- Task directions -
From the line with "The height and width of the screenshot is (667, 1001)." to the line with "Task: Click the Window menu item", retype every line exactly, including those two, and leave out the rest of the data below.

- Data extracts -
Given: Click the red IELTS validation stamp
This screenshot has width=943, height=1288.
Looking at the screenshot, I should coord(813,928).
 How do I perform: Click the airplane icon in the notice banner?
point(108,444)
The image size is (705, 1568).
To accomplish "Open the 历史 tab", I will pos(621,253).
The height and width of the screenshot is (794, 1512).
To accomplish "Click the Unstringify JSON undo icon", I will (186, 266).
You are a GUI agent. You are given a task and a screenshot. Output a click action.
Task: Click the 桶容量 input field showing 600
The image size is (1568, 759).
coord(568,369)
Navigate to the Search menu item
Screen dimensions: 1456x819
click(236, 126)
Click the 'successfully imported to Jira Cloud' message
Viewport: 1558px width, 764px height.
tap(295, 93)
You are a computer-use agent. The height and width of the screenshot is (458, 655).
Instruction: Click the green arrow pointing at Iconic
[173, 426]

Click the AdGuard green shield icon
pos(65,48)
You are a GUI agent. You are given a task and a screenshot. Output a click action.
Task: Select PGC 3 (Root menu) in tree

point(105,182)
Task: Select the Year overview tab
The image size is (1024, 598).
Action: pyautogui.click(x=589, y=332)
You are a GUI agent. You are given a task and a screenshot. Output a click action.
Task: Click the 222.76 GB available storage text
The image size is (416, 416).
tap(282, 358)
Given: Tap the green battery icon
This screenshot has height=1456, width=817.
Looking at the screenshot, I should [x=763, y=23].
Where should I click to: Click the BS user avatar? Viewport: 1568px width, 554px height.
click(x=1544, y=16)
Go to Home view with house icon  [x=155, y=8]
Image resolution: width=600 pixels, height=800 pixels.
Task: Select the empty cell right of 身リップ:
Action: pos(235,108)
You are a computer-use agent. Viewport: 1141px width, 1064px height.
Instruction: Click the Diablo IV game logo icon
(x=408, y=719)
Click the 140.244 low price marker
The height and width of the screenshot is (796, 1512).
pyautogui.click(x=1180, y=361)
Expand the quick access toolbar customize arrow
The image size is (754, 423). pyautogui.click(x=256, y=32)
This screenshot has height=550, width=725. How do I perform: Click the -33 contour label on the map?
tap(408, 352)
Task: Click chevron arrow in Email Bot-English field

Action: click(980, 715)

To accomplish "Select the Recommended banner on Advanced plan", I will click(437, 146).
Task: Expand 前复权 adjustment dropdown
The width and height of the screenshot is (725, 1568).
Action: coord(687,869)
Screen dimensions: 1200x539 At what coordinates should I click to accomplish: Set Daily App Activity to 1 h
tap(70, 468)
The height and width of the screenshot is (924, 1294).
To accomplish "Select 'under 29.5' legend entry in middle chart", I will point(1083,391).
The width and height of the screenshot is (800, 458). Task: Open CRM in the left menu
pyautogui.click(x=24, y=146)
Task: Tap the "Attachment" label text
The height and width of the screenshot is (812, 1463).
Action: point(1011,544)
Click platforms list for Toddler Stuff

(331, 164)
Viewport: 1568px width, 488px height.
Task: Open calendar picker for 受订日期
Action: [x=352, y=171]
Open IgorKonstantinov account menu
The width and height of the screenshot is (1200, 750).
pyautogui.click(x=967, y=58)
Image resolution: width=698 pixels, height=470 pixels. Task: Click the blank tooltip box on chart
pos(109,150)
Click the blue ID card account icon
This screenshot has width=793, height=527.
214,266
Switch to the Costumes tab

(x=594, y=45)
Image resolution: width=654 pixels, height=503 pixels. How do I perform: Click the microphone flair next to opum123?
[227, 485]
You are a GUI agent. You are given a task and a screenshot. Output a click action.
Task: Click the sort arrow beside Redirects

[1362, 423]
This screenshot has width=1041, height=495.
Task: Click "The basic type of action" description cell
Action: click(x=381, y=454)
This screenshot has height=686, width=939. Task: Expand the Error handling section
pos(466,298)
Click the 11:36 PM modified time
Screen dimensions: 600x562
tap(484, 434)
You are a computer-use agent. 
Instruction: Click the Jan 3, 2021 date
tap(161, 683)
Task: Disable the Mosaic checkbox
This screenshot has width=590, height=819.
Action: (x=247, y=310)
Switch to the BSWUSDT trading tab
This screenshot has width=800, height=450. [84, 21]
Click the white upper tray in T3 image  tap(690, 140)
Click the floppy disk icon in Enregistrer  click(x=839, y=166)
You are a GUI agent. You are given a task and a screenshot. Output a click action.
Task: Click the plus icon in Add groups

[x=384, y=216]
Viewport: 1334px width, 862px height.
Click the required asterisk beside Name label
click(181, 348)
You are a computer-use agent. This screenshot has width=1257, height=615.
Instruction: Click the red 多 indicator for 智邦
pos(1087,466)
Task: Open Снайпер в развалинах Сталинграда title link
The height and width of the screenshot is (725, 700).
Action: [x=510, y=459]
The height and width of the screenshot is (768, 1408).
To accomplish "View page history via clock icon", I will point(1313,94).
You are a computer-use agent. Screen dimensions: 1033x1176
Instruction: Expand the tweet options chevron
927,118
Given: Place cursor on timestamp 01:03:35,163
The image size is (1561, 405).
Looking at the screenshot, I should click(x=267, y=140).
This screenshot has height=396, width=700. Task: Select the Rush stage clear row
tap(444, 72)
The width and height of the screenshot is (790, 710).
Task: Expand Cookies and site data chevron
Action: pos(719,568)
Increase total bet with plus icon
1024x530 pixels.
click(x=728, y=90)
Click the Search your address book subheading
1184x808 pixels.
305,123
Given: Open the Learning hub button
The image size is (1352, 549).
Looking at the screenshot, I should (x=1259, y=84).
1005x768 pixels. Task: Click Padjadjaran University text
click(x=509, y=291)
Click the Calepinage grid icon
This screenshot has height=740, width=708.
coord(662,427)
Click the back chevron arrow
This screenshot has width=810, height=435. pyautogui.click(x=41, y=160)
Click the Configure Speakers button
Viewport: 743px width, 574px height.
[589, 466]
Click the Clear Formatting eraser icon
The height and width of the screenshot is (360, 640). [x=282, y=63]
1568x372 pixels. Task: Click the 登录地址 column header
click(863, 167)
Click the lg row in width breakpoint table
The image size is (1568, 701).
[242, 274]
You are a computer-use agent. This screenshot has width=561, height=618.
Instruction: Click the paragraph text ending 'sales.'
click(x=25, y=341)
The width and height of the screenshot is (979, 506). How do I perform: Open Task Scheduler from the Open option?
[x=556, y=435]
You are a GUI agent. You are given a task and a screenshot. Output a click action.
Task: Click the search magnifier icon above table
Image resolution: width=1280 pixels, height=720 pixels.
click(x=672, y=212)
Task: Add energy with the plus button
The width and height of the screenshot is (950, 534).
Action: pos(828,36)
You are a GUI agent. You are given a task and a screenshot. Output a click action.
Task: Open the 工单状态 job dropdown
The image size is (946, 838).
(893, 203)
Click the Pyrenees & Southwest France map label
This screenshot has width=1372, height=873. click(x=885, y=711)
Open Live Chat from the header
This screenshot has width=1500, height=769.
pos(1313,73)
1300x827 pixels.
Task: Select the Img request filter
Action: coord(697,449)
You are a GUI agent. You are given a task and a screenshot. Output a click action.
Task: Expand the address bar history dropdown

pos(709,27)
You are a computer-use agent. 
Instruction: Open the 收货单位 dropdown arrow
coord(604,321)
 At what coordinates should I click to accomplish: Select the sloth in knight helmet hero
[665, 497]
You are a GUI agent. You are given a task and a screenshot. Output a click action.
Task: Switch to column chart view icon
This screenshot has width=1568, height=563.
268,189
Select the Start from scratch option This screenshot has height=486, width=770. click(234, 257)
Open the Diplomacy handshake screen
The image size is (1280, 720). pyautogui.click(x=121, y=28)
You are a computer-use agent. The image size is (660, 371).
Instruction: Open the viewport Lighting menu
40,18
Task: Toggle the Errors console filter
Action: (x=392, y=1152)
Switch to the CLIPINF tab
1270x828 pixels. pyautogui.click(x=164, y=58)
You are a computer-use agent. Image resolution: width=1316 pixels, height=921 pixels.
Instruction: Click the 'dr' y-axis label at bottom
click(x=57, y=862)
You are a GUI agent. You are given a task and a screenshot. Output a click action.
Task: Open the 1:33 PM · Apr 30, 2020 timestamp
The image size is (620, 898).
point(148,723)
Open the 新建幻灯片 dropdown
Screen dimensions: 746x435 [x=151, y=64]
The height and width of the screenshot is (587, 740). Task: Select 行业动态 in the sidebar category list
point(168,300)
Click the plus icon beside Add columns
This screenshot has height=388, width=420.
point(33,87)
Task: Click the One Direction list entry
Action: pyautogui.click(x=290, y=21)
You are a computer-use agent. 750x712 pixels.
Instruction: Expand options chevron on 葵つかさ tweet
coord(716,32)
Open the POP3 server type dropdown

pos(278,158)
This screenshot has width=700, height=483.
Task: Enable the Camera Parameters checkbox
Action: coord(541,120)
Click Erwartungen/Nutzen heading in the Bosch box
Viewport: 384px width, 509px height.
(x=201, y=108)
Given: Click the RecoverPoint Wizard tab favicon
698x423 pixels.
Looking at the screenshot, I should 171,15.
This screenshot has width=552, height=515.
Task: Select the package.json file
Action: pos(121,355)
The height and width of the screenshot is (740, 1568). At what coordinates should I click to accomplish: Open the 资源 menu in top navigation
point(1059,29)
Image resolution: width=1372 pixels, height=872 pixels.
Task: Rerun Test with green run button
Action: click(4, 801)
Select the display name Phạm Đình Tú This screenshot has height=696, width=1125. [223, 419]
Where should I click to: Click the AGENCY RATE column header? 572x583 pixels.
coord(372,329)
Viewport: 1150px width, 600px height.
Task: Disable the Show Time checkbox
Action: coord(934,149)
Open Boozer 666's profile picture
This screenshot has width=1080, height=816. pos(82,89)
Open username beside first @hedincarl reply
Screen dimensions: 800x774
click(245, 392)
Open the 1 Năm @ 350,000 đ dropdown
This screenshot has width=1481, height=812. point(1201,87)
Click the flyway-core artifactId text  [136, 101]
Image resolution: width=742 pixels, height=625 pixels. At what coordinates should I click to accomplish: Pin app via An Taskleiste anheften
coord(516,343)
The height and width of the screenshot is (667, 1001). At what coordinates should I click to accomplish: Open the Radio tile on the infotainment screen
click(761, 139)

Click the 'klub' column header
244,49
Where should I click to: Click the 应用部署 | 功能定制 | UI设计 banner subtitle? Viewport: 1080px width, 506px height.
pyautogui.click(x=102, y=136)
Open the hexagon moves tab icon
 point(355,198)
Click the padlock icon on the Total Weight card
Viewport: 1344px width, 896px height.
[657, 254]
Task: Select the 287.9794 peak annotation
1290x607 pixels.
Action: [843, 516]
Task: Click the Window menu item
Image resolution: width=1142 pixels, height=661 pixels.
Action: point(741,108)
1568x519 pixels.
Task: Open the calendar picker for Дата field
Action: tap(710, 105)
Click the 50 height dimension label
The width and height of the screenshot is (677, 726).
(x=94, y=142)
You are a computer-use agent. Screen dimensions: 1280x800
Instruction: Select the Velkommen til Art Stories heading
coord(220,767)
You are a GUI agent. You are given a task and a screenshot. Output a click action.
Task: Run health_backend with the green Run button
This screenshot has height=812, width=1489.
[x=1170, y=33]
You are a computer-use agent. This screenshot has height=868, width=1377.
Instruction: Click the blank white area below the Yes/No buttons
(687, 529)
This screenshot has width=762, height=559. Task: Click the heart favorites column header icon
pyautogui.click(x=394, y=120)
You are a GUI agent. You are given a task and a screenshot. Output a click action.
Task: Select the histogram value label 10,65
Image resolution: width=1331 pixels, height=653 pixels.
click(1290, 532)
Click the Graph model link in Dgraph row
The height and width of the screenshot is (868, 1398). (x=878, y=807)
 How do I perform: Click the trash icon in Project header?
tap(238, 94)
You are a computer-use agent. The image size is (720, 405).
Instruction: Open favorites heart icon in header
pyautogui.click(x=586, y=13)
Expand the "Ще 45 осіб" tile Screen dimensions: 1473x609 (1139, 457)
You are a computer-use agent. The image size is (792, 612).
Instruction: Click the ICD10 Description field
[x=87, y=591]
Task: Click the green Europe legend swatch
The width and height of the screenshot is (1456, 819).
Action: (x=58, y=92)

- Answer -
The height and width of the screenshot is (667, 1001). At what coordinates should I click to accomplish: Open the Radio tile on the infotainment screen
click(761, 139)

Click the 'klub' column header
244,49
Where should I click to: Click the 应用部署 | 功能定制 | UI设计 banner subtitle? Viewport: 1080px width, 506px height.
pyautogui.click(x=102, y=136)
Open the hexagon moves tab icon
 point(355,198)
Click the padlock icon on the Total Weight card
Viewport: 1344px width, 896px height.
[657, 254]
Task: Select the 287.9794 peak annotation
1290x607 pixels.
Action: [843, 516]
Task: Click the Window menu item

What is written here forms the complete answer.